Elle laissa Asket à la selle de Croquetard, s'assura que son bagage était bien arrimé, fit la moue. Elle n'avait guère envie de revenir sur ses pas, mais elle n'avait pas le choix. Alors, elle tourna le regard en direction de la bourgade ravagée et se mit en marche, menant l'étalon près d'elle.

A la lumière du jour, le village était tout aussi lugubre qu'à la nuit. Les toits étaient noirs et couverts de plaques de plomb, les murs n'étaient guère plus clairs, et les boiseries des colombages ou des encorbellements étaient calfatées de goudron ou noircies de suie. Les masures étaient grises, surplombaient des rues de boue noire, se découpaient sur un ciel pâle. Au loin, un panache de nuage ou de fumée s'attardait encore un peu sur les dernières maisons du nord de la bourgade, stigmate d'un feu qui avait dû dévorer quelques pans de mur au passage. Mais ce qui rendait l'endroit glaçant, c'était le silence. Pesant, menaçant, il avait quelque chose d'une veillée funèbre. Brisé par quelques croassements de corbeaux stridents, par quelques suçons de pas dans la boue, par des froissements d'étoffes, il planait dans l'air sans avoir de substance. Ce n'était pas le silence d'un endroit désert, mais celui d'un endroit encore occupé par quelque chose qui n'avait plus rien d'humain.

Mesha grinça des dents, posa machinalement sa main sur le fourreau de son épée, contempla les premières maisons et les premières rues, jonchées de cadavres. Elle n'y percevait plus aucune âme. Plus rien. Pourtant, des êtres se tenaient là, debout ou assis, immobiles, vides comme des pierres. Elle les détestait. Plus que toute monstruosité qu'elle n'ait jamais combattue, elle détestait ces choses-là. Ces créatures à l'allure humaine, au visage humain, qui avaient été des mères, des pères, des amis ou des voisins, qui avaient eu une vie, et qui n'étaient plus que des coquilles vides pourvues de dents.
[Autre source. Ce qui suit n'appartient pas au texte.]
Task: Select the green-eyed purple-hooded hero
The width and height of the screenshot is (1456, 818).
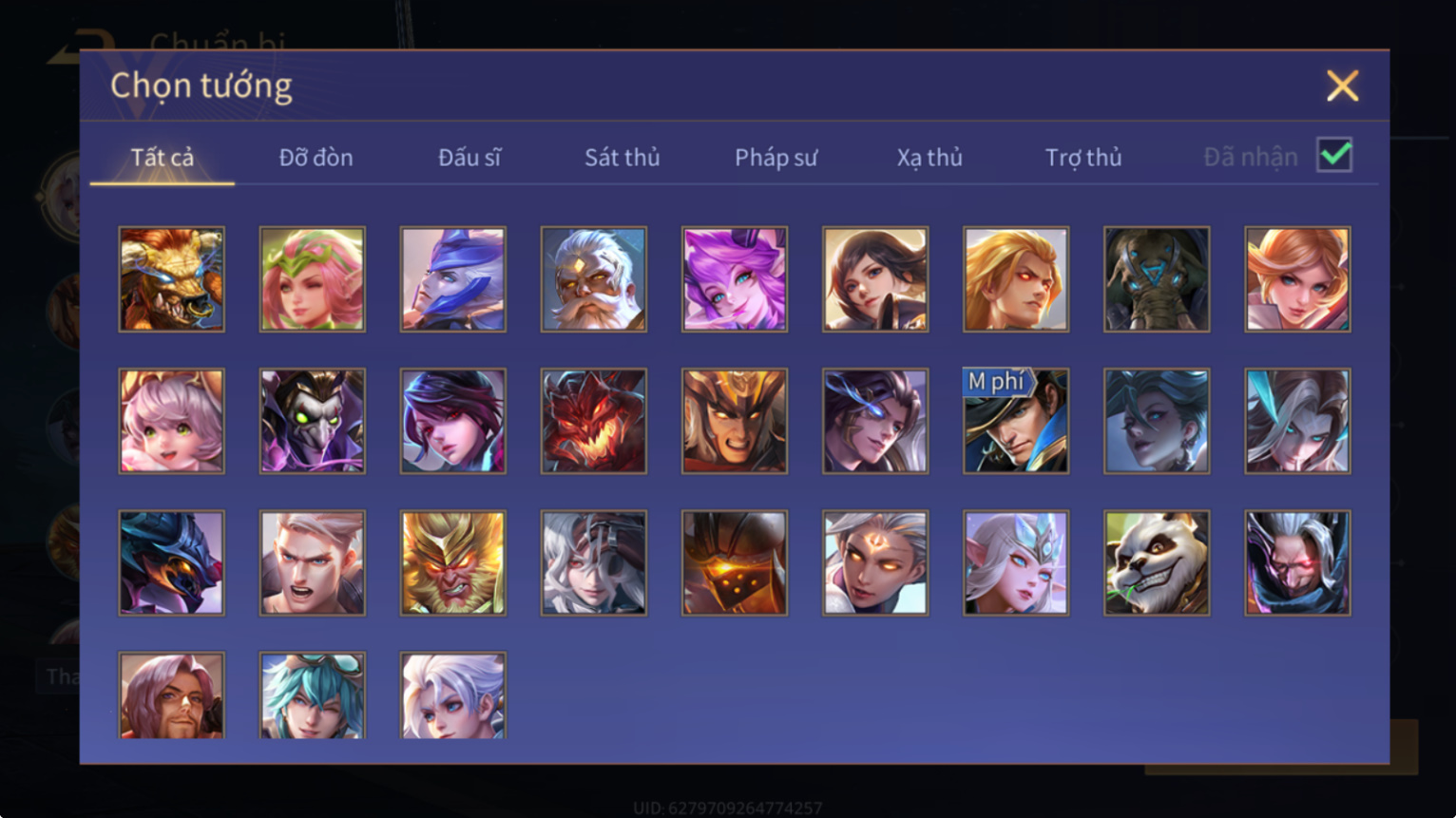Action: point(313,421)
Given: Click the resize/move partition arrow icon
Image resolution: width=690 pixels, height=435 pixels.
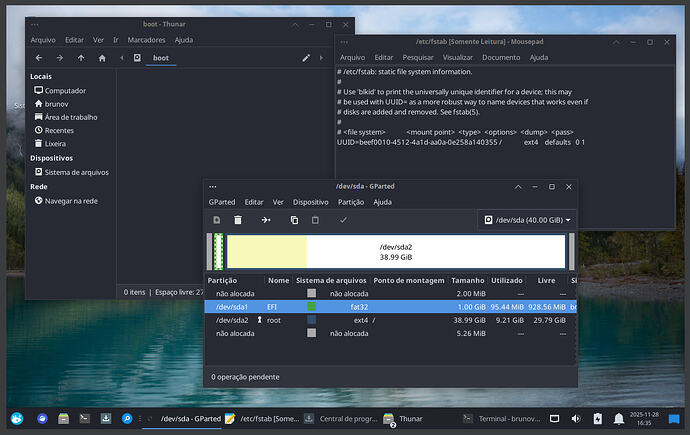Looking at the screenshot, I should pyautogui.click(x=266, y=220).
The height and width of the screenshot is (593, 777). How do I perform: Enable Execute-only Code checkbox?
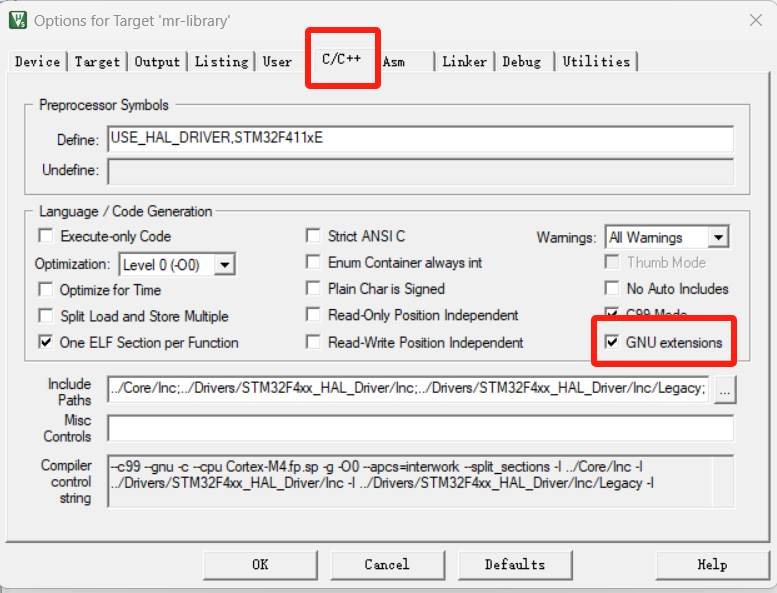click(46, 237)
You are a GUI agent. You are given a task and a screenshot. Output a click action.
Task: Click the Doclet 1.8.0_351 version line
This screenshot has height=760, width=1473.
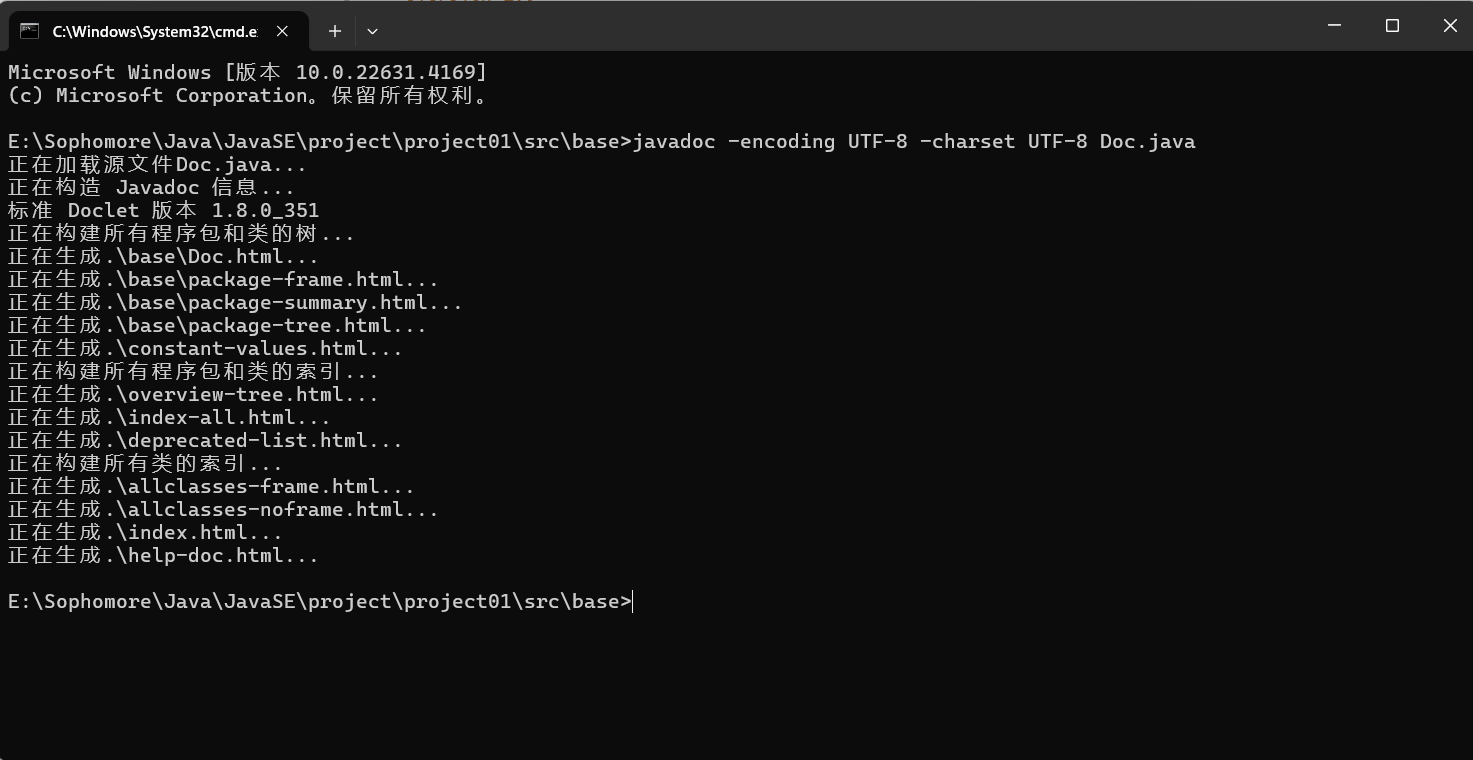tap(163, 210)
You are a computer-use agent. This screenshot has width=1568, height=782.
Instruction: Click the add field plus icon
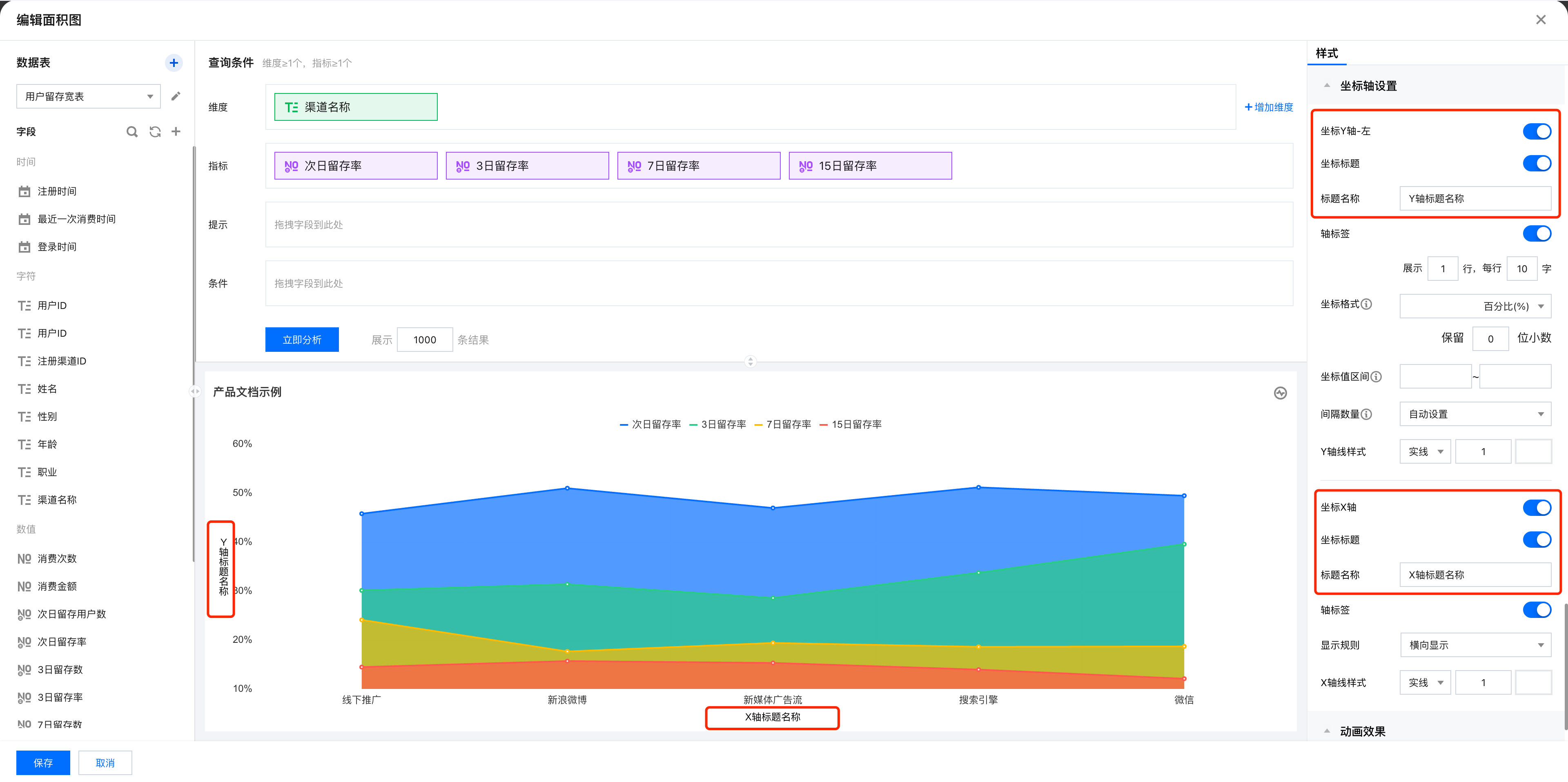point(176,131)
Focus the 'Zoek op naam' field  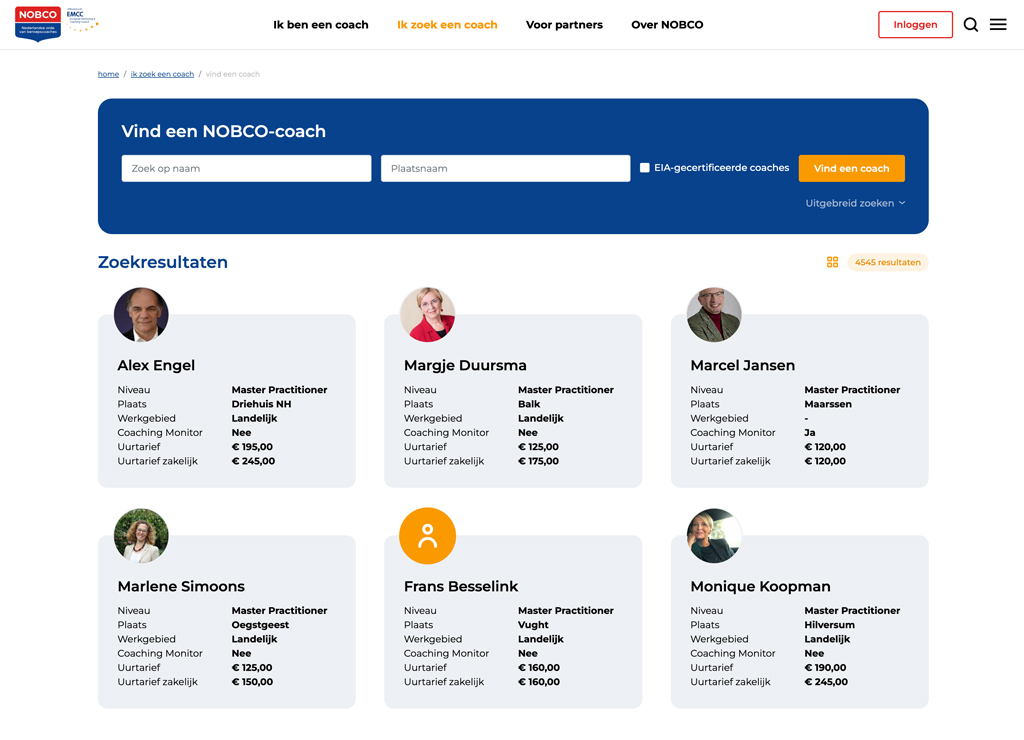coord(246,168)
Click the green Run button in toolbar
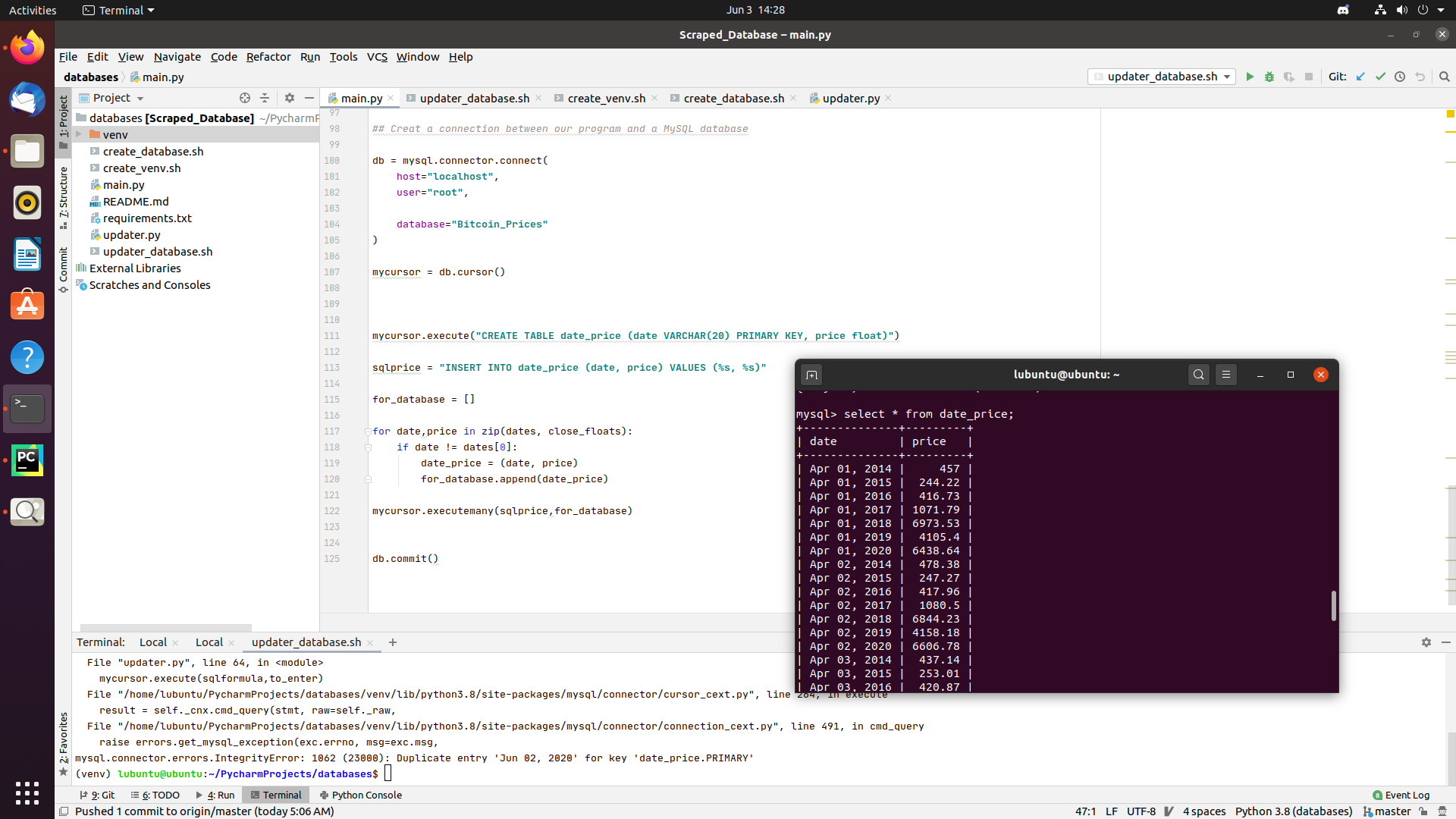The width and height of the screenshot is (1456, 819). coord(1250,77)
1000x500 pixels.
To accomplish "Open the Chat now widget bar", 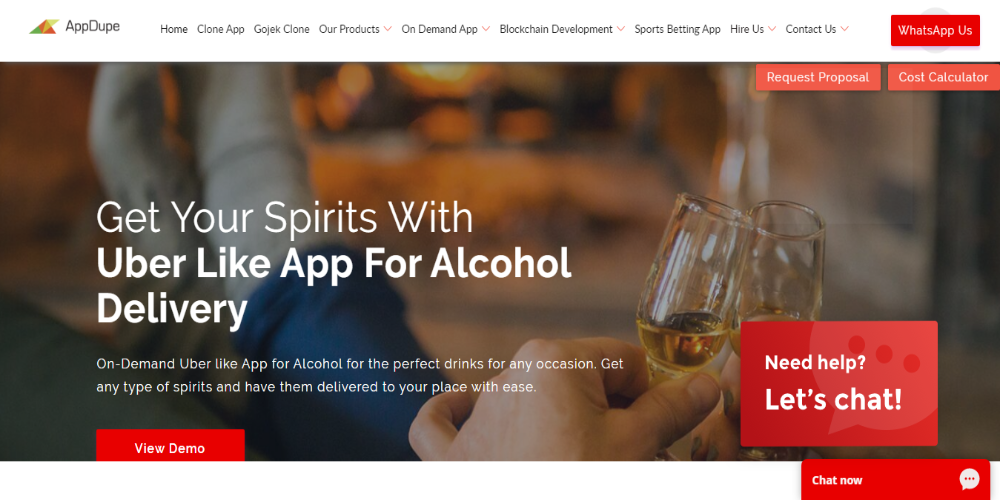I will [x=895, y=480].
Elles lui hérissaient le poil.

Mesha laissa son cheval à une courte distance des premières maisons et de ces choses. Assez loin pour qu'il ne cause pas de dégâts s'il était pris de panique, mais suffisamment près pour qu'elle puisse sauter en selle et déguerpir au triple galop si la situation tournait au vinaigre.

Elle prit son courage à deux mains, fit abstraction des humanoïdes, et attaqua ses fouilles par l'étable des bœufs de trait, la première construction la plus proche avant les habitations. S'il y avait des bœufs, peut-être aussi des chevaux et donc de l'avoine. Elle se mit en marche en sifflotant, surveillant le ciel grisâtre autant que les êtres hagards et désœuvrés. Pas un seul ne leva un regard blanc sur elle. Elle passa devant une femme assise par terre, dont les yeux de givre étaient rivés dans sa direction ; la créature ne la vit même pas tandis qu'elle traversait son champ de vision.

Mesha s'autorisa un sourire cynique, satisfaite de son invisibilité.